I am hopeful about where I am. I have seen desolation ad hoplessness in myself and my abilities and it was in God's perfect Grace to cross my path with a woman who spoke truth to me. She was where I was once, God let me see that, and it took 20+ years for restoration from Him. She was so encouraging about his promises of goodness. I am so hopeless, I can't even hope for blessings, only healing.

What's beautiful is that God is patient and forever.

Yesterday I couldn't stop reading Psalm 147:10. Just that one verse. It gave me hope and life. He gave me that to remind me when He takes delight in me. Right now, me. Because I fear Him and hope in His love. I hope in His healing.

Affliction is a curious thing in the Christian walk because we are afflicted by so many things. There are so many things that bring us humble and low to God. I love knowing "I'm down and here and You're up there."
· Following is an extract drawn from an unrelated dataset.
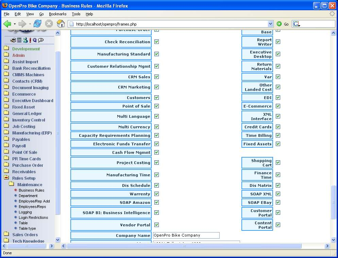Uncheck the Check Reconciliation checkbox
This screenshot has width=338, height=258.
[156, 42]
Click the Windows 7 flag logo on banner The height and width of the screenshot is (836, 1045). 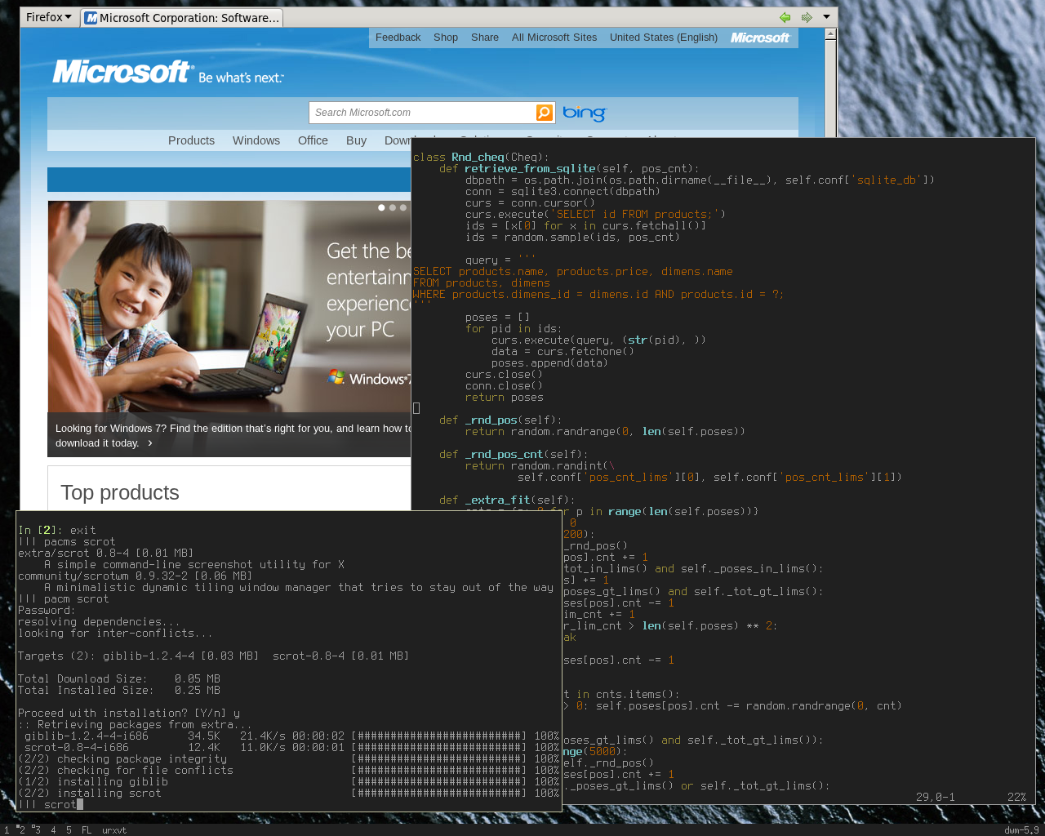(336, 377)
It's an odd knowledge that I'm broken and desolate, in a way, and that God will fix all things in His time. And not knowing what He'll do. I know when an object here on earth is broken, what it's supposed to do and how to fix it. But i am so helpless, I don't even know what's step one. What am I supposed to look like in the end? How is this supposed to be fixed? This heart that, medically, is healthy? (I think). I can only wait on God. And that only inspires praise and humbleness. There is only to wait on the Farmers' expert hand and His wisdom and time.

1 comment:

  1. Sarah,

    Glad I found your blog. Hope you can keep us posted here as well as via email.